__Exercise brief__: Reproduce the listing below verbatim, line for line.

## Start Dataset records

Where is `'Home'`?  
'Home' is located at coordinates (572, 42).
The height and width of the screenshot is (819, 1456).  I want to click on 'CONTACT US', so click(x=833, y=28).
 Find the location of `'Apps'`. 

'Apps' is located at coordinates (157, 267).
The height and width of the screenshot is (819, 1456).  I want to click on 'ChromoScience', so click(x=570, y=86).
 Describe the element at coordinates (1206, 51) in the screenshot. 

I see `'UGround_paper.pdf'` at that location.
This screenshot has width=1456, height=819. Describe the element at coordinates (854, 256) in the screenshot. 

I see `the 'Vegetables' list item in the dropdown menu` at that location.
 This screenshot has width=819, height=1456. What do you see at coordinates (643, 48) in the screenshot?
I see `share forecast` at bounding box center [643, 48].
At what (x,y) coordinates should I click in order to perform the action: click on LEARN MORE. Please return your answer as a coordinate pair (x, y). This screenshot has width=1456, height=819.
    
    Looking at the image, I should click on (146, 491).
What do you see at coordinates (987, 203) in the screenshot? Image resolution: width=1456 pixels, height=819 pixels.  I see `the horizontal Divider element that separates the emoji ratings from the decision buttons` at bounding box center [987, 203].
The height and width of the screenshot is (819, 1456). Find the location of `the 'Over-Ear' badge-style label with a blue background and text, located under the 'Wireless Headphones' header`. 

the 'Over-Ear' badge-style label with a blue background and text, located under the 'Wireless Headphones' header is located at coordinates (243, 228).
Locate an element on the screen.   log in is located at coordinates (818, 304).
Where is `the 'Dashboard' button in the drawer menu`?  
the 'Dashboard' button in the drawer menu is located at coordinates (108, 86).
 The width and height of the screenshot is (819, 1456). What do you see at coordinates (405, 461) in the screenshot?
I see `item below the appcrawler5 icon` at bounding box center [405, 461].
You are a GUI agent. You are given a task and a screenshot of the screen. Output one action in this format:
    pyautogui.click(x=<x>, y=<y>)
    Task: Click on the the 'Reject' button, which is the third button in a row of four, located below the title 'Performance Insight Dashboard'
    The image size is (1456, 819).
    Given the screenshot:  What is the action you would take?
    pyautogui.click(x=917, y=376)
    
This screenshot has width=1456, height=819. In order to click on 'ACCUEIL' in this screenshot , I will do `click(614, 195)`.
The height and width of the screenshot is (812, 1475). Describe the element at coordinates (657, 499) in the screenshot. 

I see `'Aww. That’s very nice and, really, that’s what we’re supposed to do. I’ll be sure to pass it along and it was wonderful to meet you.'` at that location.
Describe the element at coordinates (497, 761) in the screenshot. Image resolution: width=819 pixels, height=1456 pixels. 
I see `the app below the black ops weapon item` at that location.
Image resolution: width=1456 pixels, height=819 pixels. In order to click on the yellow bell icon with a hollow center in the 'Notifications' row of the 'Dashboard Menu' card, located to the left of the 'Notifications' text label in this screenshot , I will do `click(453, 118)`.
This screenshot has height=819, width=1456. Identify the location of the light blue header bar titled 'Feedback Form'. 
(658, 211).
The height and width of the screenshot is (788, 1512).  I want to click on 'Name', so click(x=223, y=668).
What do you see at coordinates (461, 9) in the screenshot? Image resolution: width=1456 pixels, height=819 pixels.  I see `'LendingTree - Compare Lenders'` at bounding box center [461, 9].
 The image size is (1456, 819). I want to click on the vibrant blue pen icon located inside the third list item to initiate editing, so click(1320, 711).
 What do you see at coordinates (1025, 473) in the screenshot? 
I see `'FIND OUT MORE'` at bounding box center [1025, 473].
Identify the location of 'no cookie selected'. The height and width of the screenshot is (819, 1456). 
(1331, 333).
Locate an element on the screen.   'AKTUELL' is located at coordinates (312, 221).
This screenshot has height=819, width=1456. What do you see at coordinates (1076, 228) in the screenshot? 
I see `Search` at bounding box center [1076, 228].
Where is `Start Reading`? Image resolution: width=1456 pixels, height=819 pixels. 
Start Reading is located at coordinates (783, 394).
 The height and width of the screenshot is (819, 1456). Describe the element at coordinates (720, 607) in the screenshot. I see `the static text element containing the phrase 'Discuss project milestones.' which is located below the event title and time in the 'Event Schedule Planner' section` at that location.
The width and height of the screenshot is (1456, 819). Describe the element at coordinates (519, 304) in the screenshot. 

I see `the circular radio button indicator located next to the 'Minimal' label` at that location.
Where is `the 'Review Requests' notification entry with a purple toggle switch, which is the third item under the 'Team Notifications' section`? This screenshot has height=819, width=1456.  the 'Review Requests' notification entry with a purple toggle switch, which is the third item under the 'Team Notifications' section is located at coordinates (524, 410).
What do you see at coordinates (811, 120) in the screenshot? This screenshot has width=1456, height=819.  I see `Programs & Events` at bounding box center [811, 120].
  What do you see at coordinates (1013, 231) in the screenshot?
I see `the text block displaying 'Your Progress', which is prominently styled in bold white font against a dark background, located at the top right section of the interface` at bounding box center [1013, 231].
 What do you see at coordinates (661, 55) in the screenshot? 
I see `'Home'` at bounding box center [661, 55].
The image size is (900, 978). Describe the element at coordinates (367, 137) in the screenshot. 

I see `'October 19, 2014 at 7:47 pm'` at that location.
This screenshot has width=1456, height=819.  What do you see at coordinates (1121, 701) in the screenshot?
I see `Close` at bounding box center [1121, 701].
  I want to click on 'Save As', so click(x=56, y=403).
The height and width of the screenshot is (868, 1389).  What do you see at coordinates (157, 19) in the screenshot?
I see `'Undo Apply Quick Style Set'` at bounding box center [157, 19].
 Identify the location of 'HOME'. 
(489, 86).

## End Dataset records

__Problem solution__:
Where is `'Home'`?  
'Home' is located at coordinates (572, 42).
The height and width of the screenshot is (819, 1456).  I want to click on 'CONTACT US', so click(x=833, y=28).
 Find the location of `'Apps'`. 

'Apps' is located at coordinates (157, 267).
The height and width of the screenshot is (819, 1456).  I want to click on 'ChromoScience', so click(x=570, y=86).
 Describe the element at coordinates (1206, 51) in the screenshot. 

I see `'UGround_paper.pdf'` at that location.
This screenshot has width=1456, height=819. Describe the element at coordinates (854, 256) in the screenshot. 

I see `the 'Vegetables' list item in the dropdown menu` at that location.
 This screenshot has width=819, height=1456. What do you see at coordinates (643, 48) in the screenshot?
I see `share forecast` at bounding box center [643, 48].
At what (x,y) coordinates should I click in order to perform the action: click on LEARN MORE. Please return your answer as a coordinate pair (x, y). This screenshot has width=1456, height=819.
    
    Looking at the image, I should click on (146, 491).
What do you see at coordinates (987, 203) in the screenshot? Image resolution: width=1456 pixels, height=819 pixels.  I see `the horizontal Divider element that separates the emoji ratings from the decision buttons` at bounding box center [987, 203].
The height and width of the screenshot is (819, 1456). Find the location of `the 'Over-Ear' badge-style label with a blue background and text, located under the 'Wireless Headphones' header`. 

the 'Over-Ear' badge-style label with a blue background and text, located under the 'Wireless Headphones' header is located at coordinates (243, 228).
Locate an element on the screen.   log in is located at coordinates (818, 304).
Where is `the 'Dashboard' button in the drawer menu`?  
the 'Dashboard' button in the drawer menu is located at coordinates (108, 86).
 The width and height of the screenshot is (819, 1456). What do you see at coordinates (405, 461) in the screenshot?
I see `item below the appcrawler5 icon` at bounding box center [405, 461].
You are a GUI agent. You are given a task and a screenshot of the screen. Output one action in this format:
    pyautogui.click(x=<x>, y=<y>)
    Task: Click on the the 'Reject' button, which is the third button in a row of four, located below the title 'Performance Insight Dashboard'
    The image size is (1456, 819).
    Given the screenshot:  What is the action you would take?
    pyautogui.click(x=917, y=376)
    
This screenshot has width=1456, height=819. In order to click on 'ACCUEIL' in this screenshot , I will do `click(614, 195)`.
The height and width of the screenshot is (812, 1475). Describe the element at coordinates (657, 499) in the screenshot. 

I see `'Aww. That’s very nice and, really, that’s what we’re supposed to do. I’ll be sure to pass it along and it was wonderful to meet you.'` at that location.
Describe the element at coordinates (497, 761) in the screenshot. Image resolution: width=819 pixels, height=1456 pixels. 
I see `the app below the black ops weapon item` at that location.
Image resolution: width=1456 pixels, height=819 pixels. In order to click on the yellow bell icon with a hollow center in the 'Notifications' row of the 'Dashboard Menu' card, located to the left of the 'Notifications' text label in this screenshot , I will do `click(453, 118)`.
This screenshot has height=819, width=1456. Identify the location of the light blue header bar titled 'Feedback Form'. 
(658, 211).
The height and width of the screenshot is (788, 1512).  I want to click on 'Name', so click(x=223, y=668).
What do you see at coordinates (461, 9) in the screenshot? Image resolution: width=1456 pixels, height=819 pixels.  I see `'LendingTree - Compare Lenders'` at bounding box center [461, 9].
 The image size is (1456, 819). I want to click on the vibrant blue pen icon located inside the third list item to initiate editing, so click(1320, 711).
 What do you see at coordinates (1025, 473) in the screenshot? 
I see `'FIND OUT MORE'` at bounding box center [1025, 473].
Identify the location of 'no cookie selected'. The height and width of the screenshot is (819, 1456). 
(1331, 333).
Locate an element on the screen.   'AKTUELL' is located at coordinates (312, 221).
This screenshot has height=819, width=1456. What do you see at coordinates (1076, 228) in the screenshot? 
I see `Search` at bounding box center [1076, 228].
Where is `Start Reading`? Image resolution: width=1456 pixels, height=819 pixels. 
Start Reading is located at coordinates (783, 394).
 The height and width of the screenshot is (819, 1456). Describe the element at coordinates (720, 607) in the screenshot. I see `the static text element containing the phrase 'Discuss project milestones.' which is located below the event title and time in the 'Event Schedule Planner' section` at that location.
The width and height of the screenshot is (1456, 819). Describe the element at coordinates (519, 304) in the screenshot. 

I see `the circular radio button indicator located next to the 'Minimal' label` at that location.
Where is `the 'Review Requests' notification entry with a purple toggle switch, which is the third item under the 'Team Notifications' section`? This screenshot has height=819, width=1456.  the 'Review Requests' notification entry with a purple toggle switch, which is the third item under the 'Team Notifications' section is located at coordinates (524, 410).
What do you see at coordinates (811, 120) in the screenshot? This screenshot has width=1456, height=819.  I see `Programs & Events` at bounding box center [811, 120].
  What do you see at coordinates (1013, 231) in the screenshot?
I see `the text block displaying 'Your Progress', which is prominently styled in bold white font against a dark background, located at the top right section of the interface` at bounding box center [1013, 231].
 What do you see at coordinates (661, 55) in the screenshot? 
I see `'Home'` at bounding box center [661, 55].
The image size is (900, 978). Describe the element at coordinates (367, 137) in the screenshot. 

I see `'October 19, 2014 at 7:47 pm'` at that location.
This screenshot has width=1456, height=819.  What do you see at coordinates (1121, 701) in the screenshot?
I see `Close` at bounding box center [1121, 701].
  I want to click on 'Save As', so click(x=56, y=403).
The height and width of the screenshot is (868, 1389).  What do you see at coordinates (157, 19) in the screenshot?
I see `'Undo Apply Quick Style Set'` at bounding box center [157, 19].
 Identify the location of 'HOME'. 
(489, 86).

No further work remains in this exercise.